2.5 4組小鼠腎組織膠原累積水平比較 與Nrf2野生型假手術組比，Nrf2野生型UUO組III型膠原蛋白的表達水平顯著增加，差異有統計學意義（P ＜0.01）。Nrf2敲除型假手術組比，Nrf2敲除型UUO組III型膠原蛋白表達水平顯著增加，差異有統計學意義（P＜0.01）。與Nrf2野生型UUO組比，Nrf2敲除型UUO組III型膠原蛋白的表達明顯增加，差異有統計學意義（P＜0.05），見圖5。

2.6 4組小鼠腎組織TGF-β1表達水平比較 與Nrf2野生型假手術組比，Nrf2野生型UUO組TGF-β1mRNA和蛋白的表達水平顯著增加，差異有統計學意義（P＜0.01）。與Nrf2敲除型假手術組比，Nrf2敲除型UUO組TGF-β1表達水平明顯增加，差異有統計學意義（P＜0.01）。

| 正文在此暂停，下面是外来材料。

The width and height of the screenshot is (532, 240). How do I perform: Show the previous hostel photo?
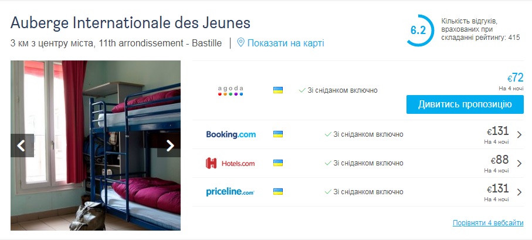pos(21,146)
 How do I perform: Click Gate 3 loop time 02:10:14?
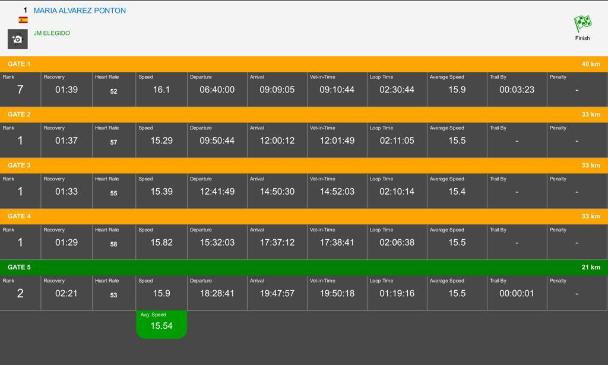[397, 192]

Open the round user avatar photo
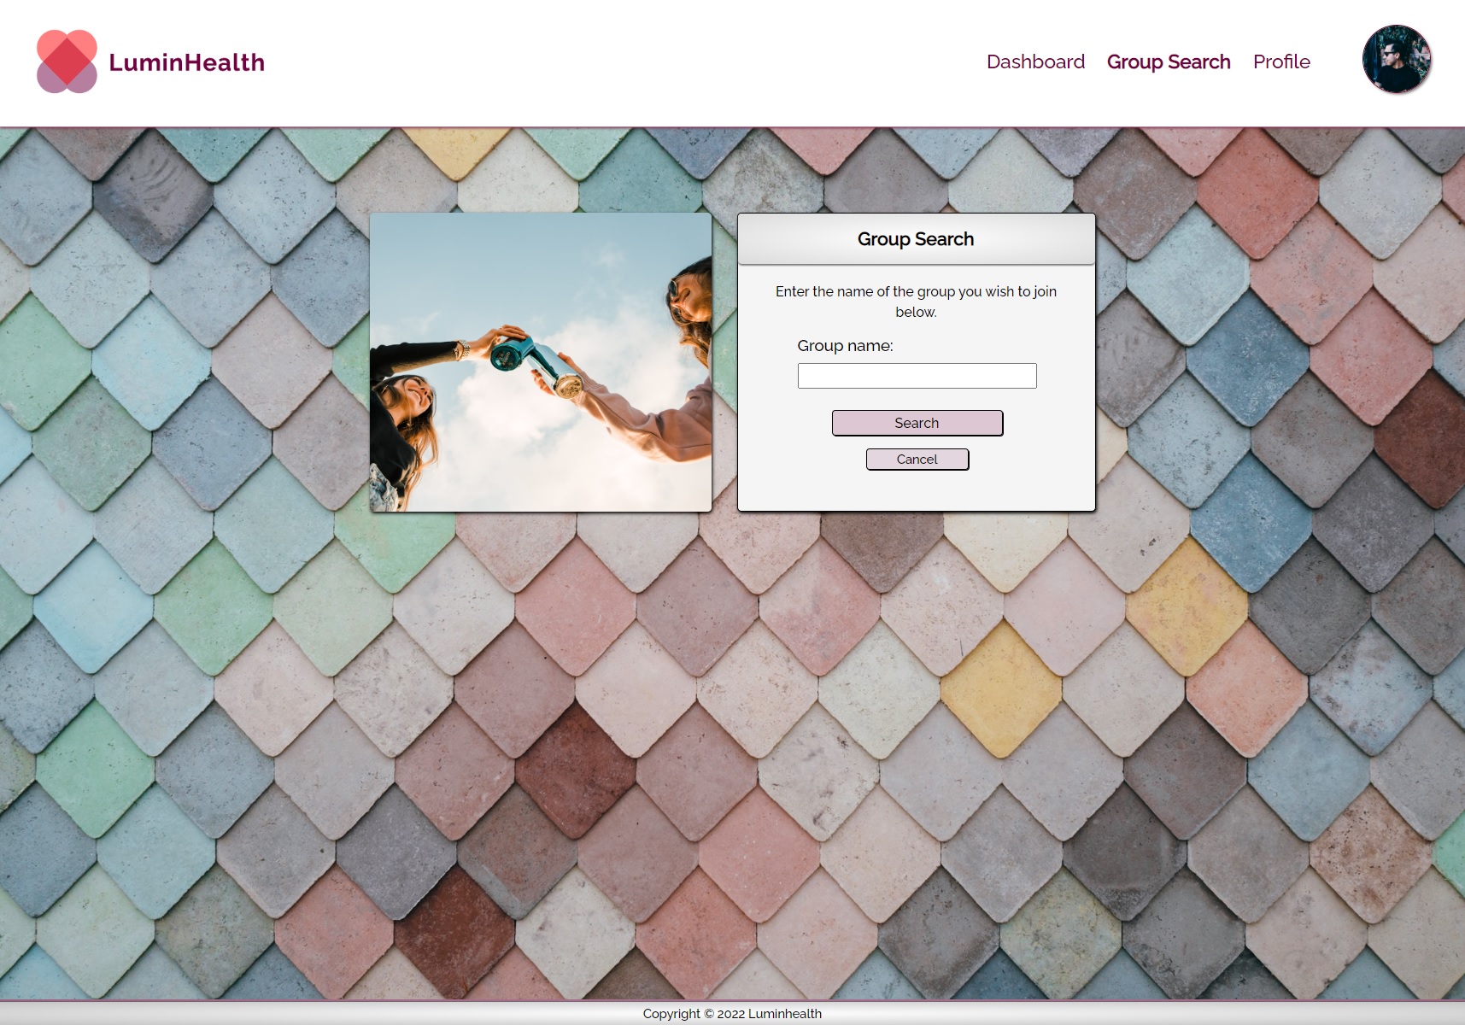point(1397,59)
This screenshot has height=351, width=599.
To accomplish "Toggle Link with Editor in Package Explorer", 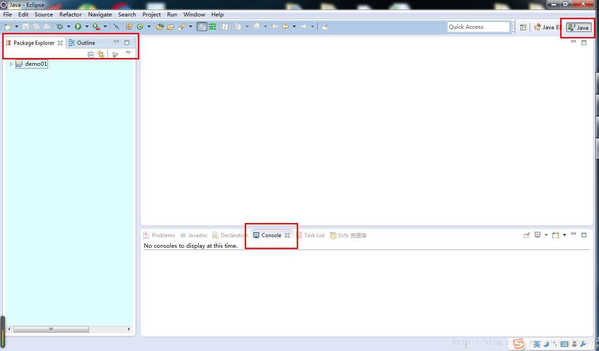I will (x=101, y=54).
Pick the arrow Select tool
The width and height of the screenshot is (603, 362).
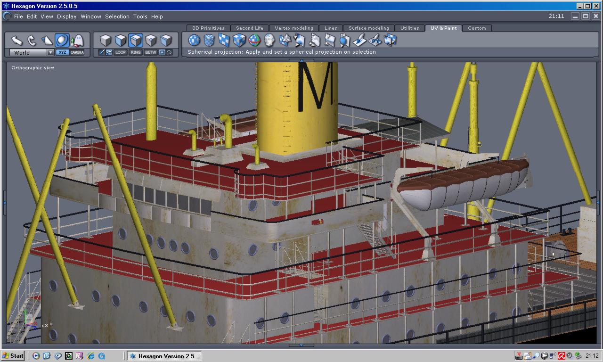pyautogui.click(x=16, y=40)
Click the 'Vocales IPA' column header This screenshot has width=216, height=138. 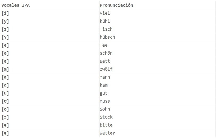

與Nrf2野生型UUO組比，Nrf2敲除小鼠UUO組TGF-β1mRNA和蛋白的表達明顯增加，差異有統計學意義（P＜0.05）。見圖6。

圖4 4組小鼠腎組織肌成纖維細胞活化的比較

圖5 4組小鼠腎組織膠原累積水平比較

3 討論

核轉錄因子Nrf2 屬于帽和領（Cap'n'Collar，CNC）亮氨酸拉鏈轉錄激活因子家族（CNC-bZIP）成員，可通過編碼一系列抗氧化劑保護相關蛋白，調節多種細胞內氧化還原微環境，因此Nrf2成為細胞抗氧化應激的重要分子。多項研究表明，Nrf2與各種原因誘導的腎損傷及纖維化病變密切相關[2-4]。在鏈脲佐菌素誘發的糖尿病腎病中，Nrf2基因敲除會加劇小鼠腎損傷程度和纖維化[6]，而應用藥物靶向提高Nrf2活性，則能減輕慢性腎損害與纖維化程度[7]。因此，Nrf2可能是人類腎臟疾病潛在的治療靶點[8]。

本研究應用Nrf2基因敲除小鼠，通過構建UUO模型以形成纖維化，來研究Nrf2對腎肌成纖維細胞的活化與纖維化的影響。首先，本研究評價了敲除Nrf2對腎功能的影響，發現敲除Nrf2并未能明顯下調腎功能。推測這一方面可能與標本量有關，另一方面可能與對側腎的代償作用有關。其次，與Nrf2野生型UUO組比，Nrf2敲除型UUO組腎損傷更明顯，總膠原累積更嚴重。深入分析，Nrf2敲除型UUO組α-SMA的表達較Nrf2野生型UUO組更高，同時III型膠原的表達也明顯增強。這些證據表明：Nrf2與腎損傷及纖維化呈現明顯負相關。Nrf2可能通過抑制腎組織氧化應激反應，降低局部炎癥損傷，緩解腎肌成纖維細胞活化和膠原積聚[4]。同時，Nrf2也可能通過調控巨噬細胞浸潤和極化，抑制炎癥小體形成，最終影響腎纖維化進程[9]。基于此，Nrf2可以 預防或者減輕包括砷、鉻和鎘在內的多種重金屬引起的腎毒性[10-12]，也可以抑制免疫抑制劑環孢菌素A所致的TGF-β1表達增加，進而引起腎小管上皮細胞表型轉化和間質纖維化[13]。

圖6 4組小鼠腎組織TGF-β1表達水平比較

本研究也發現Nrf2 影響腎纖維化的機制與TGF-β1有關，TGF-β1是介導EMT最重要的誘導因子。對腎小管上皮細胞而言，TGF-β1可以通過細胞膜上受體TGF-β1R的介導，影響下游信號分子Smad2/3的磷酸化及入核表達，最終引起小管上皮細胞向肌成纖維細胞轉化[1]。同樣，TGF-β1的作用也可以促進腎間質成纖維細胞分化為肌成纖維細胞，并誘導肌成纖維細胞的活化。在肺纖維化模型中，敲減Nrf2可誘導TGF-β1介導的表型轉化和纖維化[14]。同樣，在糖尿病腎病中Nrf2 可抑制TGF-β1 轉錄水平，進而緩解纖維化病變[15]。Nrf2對TGF-β1轉錄水平的調控主要是通過與轉錄因子c-Jun和SP1 的相互作用，進而結合到TGF-β1啟動子的特定區域影響其轉錄[15]。本研究結果也支持了上述觀點，即Nrf2 對TGF-β1及肌成纖維細胞表型轉化的抑制作用。在構建的UUO模型中，腎TGF-β1mRNA和蛋白的表達均明顯升高，敲除Nrf2可加劇TGF-β1的表達。因此，TGF-β1可能是Nrf2抗腎纖維化作用重要的下游分子靶點。